Houve um tempo em que analistas econômicos, principalmente os ''de esquerda'' - quando isso também ainda existia - costumavam usar um termo bastante peculiar para definir a situação do desenvolvimento brasileiro. Diziam que aqui era a ''Belíndia'', a associação perfeita da pequena e rica Bélgica com a enorme e subdesenvolvida Índia.
O termo foi inventado, no início dos anos 70, pelo economista Edmar Bacha para referir-se à distribuição de renda no Brasil. Uma pequena, para não dizer ínfima, parcela da população detinha a maior parte das riquezas do país. Enquanto a maioria... bem, a maioria tinha a casa própria como sonho distante, se endividava para adquirir os bens básicos, mas seguia mantendo a fé em Deus e se ''divertindo'' nas noites de domingo diante da tevê, porque ninguém é de ferro. Não é mesmo?

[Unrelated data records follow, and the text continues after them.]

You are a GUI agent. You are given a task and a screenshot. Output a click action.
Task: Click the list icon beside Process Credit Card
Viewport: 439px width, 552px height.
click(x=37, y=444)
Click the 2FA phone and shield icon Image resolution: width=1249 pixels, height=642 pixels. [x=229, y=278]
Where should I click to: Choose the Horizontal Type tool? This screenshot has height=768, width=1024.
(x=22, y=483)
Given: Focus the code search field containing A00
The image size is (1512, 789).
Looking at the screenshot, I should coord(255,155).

Mas, felizmente três décadas se passaram desde então. Agora, o desenvolvimento está aí, ó, bem na nossa frente. Alta tecnologia na indústria, bancos obtendo o maior lucro da história, grandes perspectivas com o biodiesel e auto-suficiência na produção de petróleo. Aliás, quem diria que a ''nossa'' Petrobras seria alvo de espionagem industrial, em uma ação tão ''cinematográfica''.

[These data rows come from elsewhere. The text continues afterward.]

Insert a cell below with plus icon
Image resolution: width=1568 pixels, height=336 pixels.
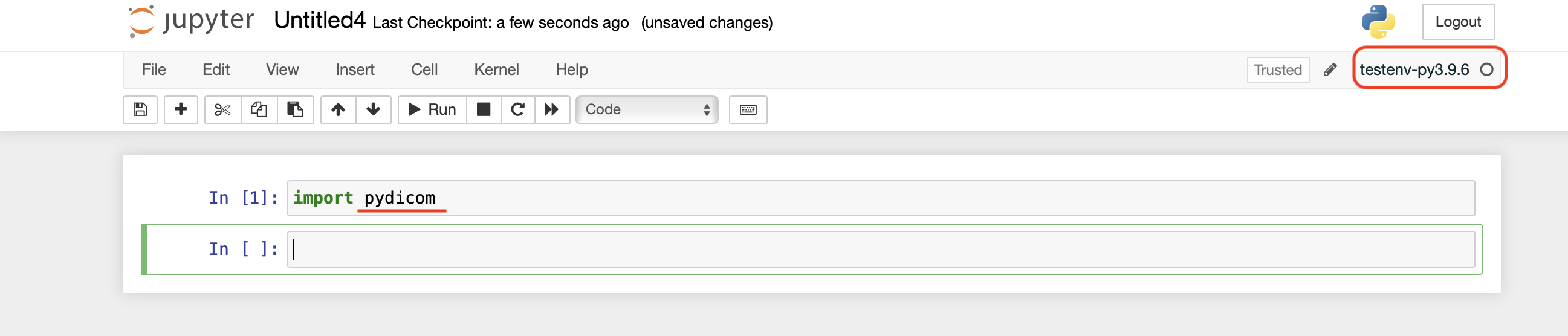[181, 109]
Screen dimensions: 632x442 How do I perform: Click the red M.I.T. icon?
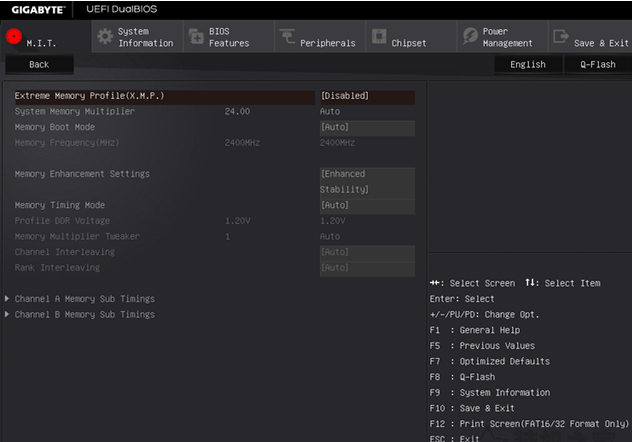pos(14,37)
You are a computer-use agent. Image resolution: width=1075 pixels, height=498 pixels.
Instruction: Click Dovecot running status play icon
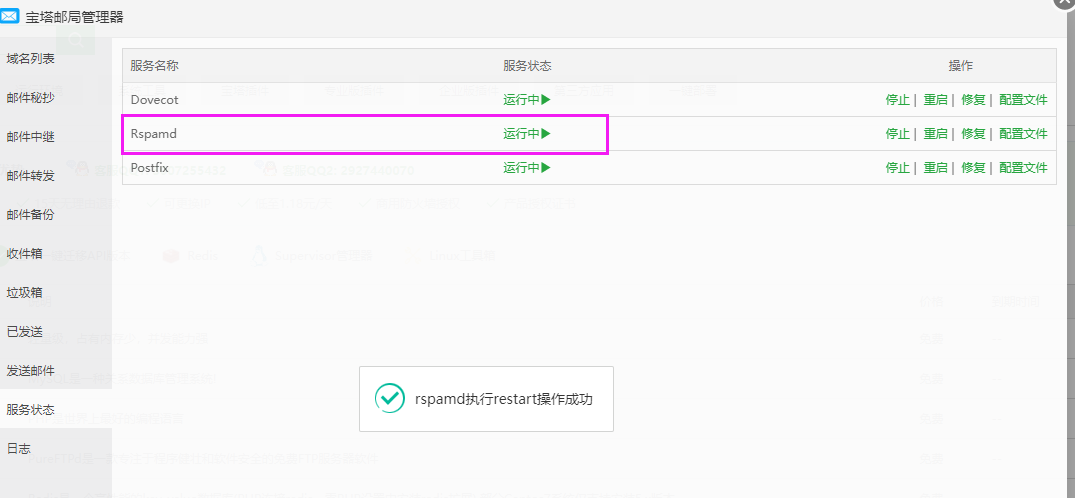(x=546, y=99)
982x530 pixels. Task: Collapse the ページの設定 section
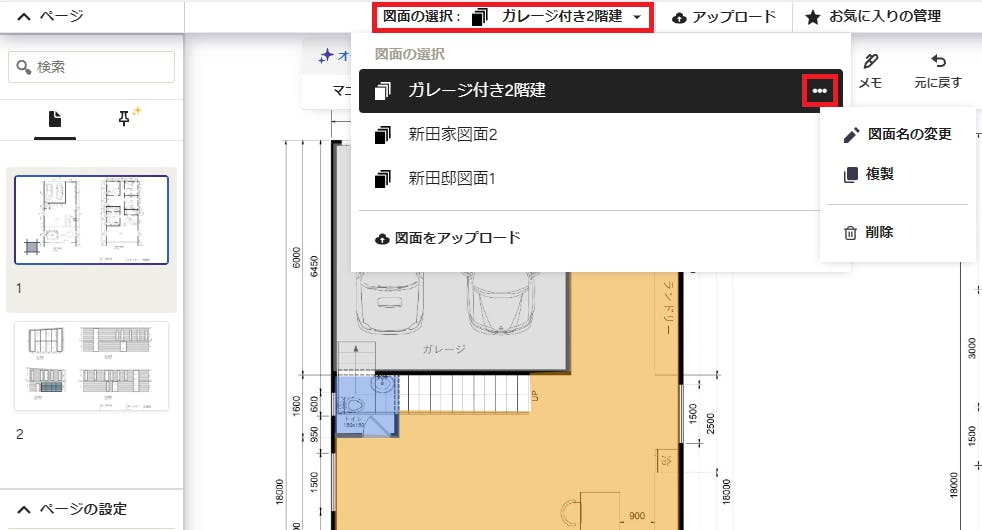pos(22,509)
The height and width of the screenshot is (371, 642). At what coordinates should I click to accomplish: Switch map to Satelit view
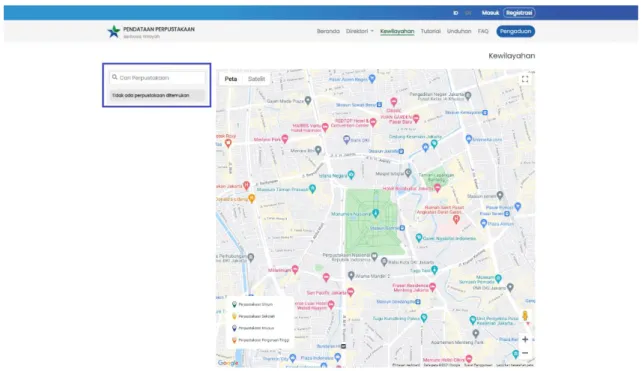[256, 79]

Ainda assim, ando pelas ruas e me sinto deslocada. A imagem da ''imaginária'' Belíndia me persegue. Ainda ontem me deparei com uma cena digna dos velhos tempos: um menino de uns 8 anos, camiseta e bermuda surradas, pés descalços, olhava maravilhado através de uma vitrine enquanto o pai, catador de papel, arrastava lentamente o carrinho pela calçada.
O objeto que tanto encantou o garoto não era um brinquedo, tampouco um par de tênis da moda. Era uma simples caixa de lápis de cor que custava R$ 19,90, conforme a vendedora informou ao pequeno brasileiro que, desapontado, saiu murmurando: ''É muito caro, moça''.